As a compromise, the administration agreed to an accommodation for non-profits affiliated with religious entities that was finalized in July.
Under the accommodation, eligible non-profits must provide a “self certification”, described by one lower court judge as a “permission slip” authorizing insurance companies to provide the coverage. Challengers say that step alone violates their religious rights, regardless of whether employees ultimately receive contraception coverage.
They also point to court papers in which the government has said it is still looking at ways to enforce the contraception mandate against church plan administrators.
In a separate case in U.S. District Court in Washington, D.C., the government said in a November filing that officials “continue to consider potential options to fully and appropriately extend the consumer protections provided by the preventive services coverage regulations to self-insured church plans.”
A federal judge in Colorado, William Martinez, denied the plaintiffs’ request for an injunction on Dec. 27. The Denver-based 10th U.S. Circuit Court of Appeals followed suit on Dec 31, prompting the last minute plea to the Supreme Court.
Throughout the country, Catholic groups are asking the courts to exempt them temporarily from the mandate while litigation continues. Most courts have granted the requests.
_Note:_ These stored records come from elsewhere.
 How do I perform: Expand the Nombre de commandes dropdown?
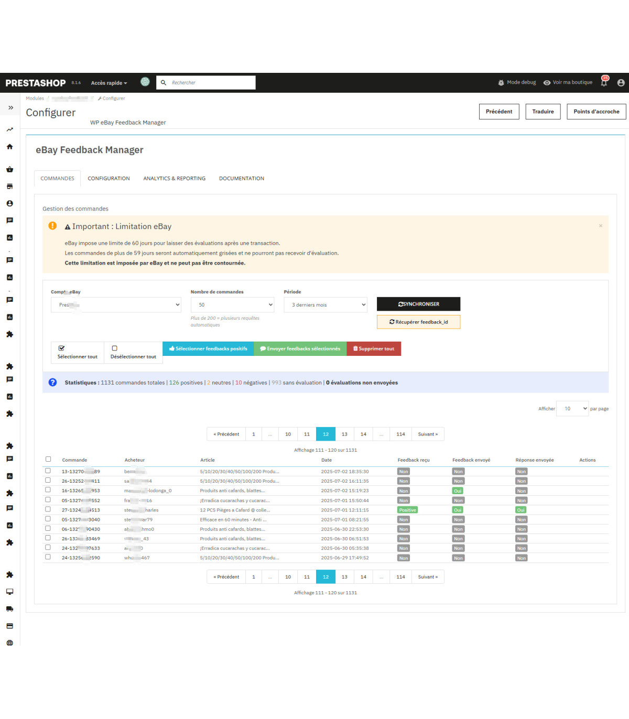point(232,305)
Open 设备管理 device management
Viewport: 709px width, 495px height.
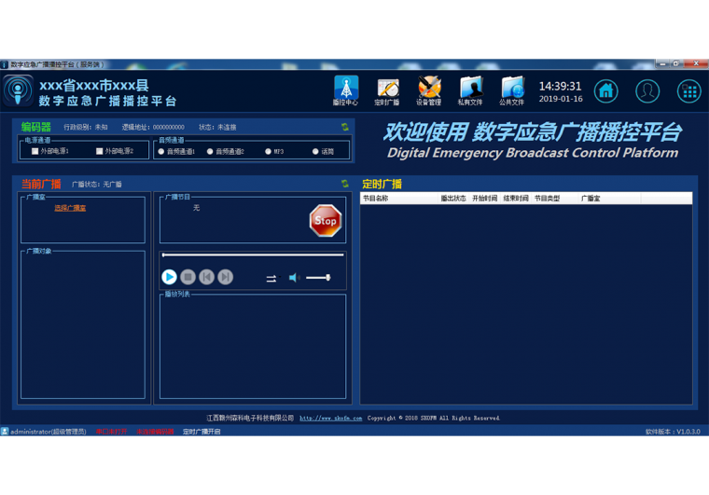[x=429, y=89]
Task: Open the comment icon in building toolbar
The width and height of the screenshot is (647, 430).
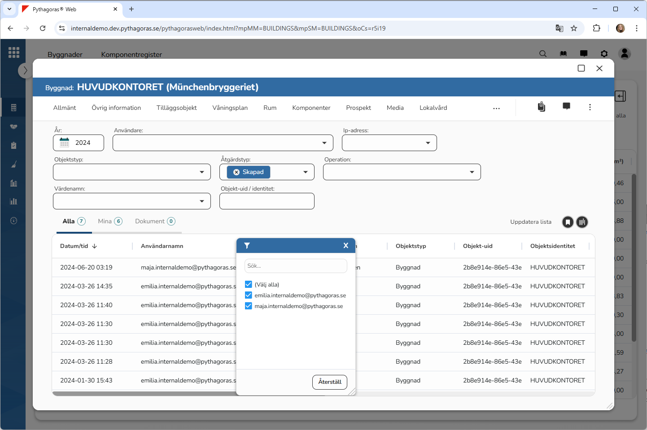Action: click(566, 107)
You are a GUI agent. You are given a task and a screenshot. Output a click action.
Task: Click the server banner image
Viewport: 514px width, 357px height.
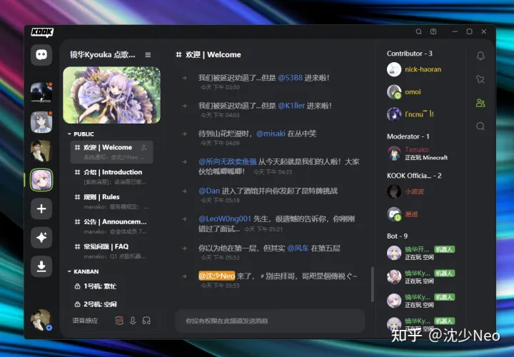111,95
The mandate, which was due to take effect for the organizations on Wednesday, is already in place for many women who have private health insurance.
In separate cases, the Supreme Court already has agreed to hear oral arguments on whether for-profit corporations have the basis to object to the contraception mandate on religious grounds. The court is due to hear the arguments in March and decide the two consolidated cases by the end of June.